To have EVERY building option be optimized onto one site, EVERY building option will need it’s own inputs to drive the model, and it’s own outputs to evaluate the result.

This graph shows use of GD to take a known building (via the input slider) and position it on a site in an optimal location relative to solar performance, fit on site, and built area. The evaluations aren’t ‘real’ by any means, but it should get the point across. The graph was built in Dynamo 2.11, and requires both the Generative Design and the Solar Analysis for Dynamo package, but should run in any version of Dynamo which takese the current built of Generative Design (ie: Sandbox, FormIt, Civil 3D) once the packages are setup.

Single Building Locator + Selector V1.dyn (122.5 KB)

The Graph:

Resulting geometry display:

In Generative Design:

This will return a single output for the site, showing the best possible outcome for each metric relative to the intended variables. As such the building with the smallest footprint tends to win the day as it will perform much better on the solar analysis. To make this work with each building on site, there are a few changes which need to be made as I outlined above. Each building needs an input, so instead of 3 variables (U location, V location, and rotation) you need to have 3*<building_count> variables (a U, V and rotation for each). Also instead of 3 outputs, you need 3 outputs per building (though area becomes redundant as each building’s area will be consistent), and an ‘overall fit’ metric to ensure all buildings can be made to fit. You also wont’ want to visualize each building on top of each other, so setting up duplicate views side by side is likely advisable. This is the resulting graph:
Multi Building Locator + Selector V1.dyn (190.6 KB)

The Graph:

Resulting Geometry Display:

In Generative Design:

Obviously this allows exploration at a larger scale, but in the end owning 'building A vs building B is hard to quantify this way. Allowing GD to explore both the building option and the layout makes more sense to me, but this could get a better outcome overall.

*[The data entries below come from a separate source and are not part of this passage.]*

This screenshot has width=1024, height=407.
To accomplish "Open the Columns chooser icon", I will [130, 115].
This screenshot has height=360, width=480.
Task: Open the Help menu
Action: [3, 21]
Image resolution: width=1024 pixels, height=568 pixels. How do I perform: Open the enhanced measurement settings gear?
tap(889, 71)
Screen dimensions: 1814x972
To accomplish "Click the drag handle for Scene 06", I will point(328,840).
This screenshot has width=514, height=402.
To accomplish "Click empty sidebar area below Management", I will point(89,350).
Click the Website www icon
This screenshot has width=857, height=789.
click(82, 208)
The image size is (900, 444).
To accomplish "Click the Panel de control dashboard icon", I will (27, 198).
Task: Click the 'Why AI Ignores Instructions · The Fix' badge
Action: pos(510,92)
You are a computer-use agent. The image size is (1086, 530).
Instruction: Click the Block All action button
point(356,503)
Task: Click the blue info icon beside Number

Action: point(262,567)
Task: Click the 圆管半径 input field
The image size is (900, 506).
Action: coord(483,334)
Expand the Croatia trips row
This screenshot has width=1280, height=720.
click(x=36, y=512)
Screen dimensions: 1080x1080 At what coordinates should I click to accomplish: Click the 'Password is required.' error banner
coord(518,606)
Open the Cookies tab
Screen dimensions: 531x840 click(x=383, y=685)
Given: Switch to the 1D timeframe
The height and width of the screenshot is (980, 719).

In a more realistic scenario you could test a series of lots to have a permutation of a list of buildings, where the building list is a good bit longer than the list of lots. Then evaluate for variety of buildings, use adjacency preferences (ie: shops are near residential and office, industrial is more isolated, etc.), environmental performance, and the like.

1 Like

Thank you very much Jacob for taking the time to write a very thorough solution to my problem. I’ll look into that and see how I can enhance my graph. I think I’ll still have an issue to solve, relating to this:

I’ll dig into it and worry about that later on. Again, thank you very much! I truly appreciate your help.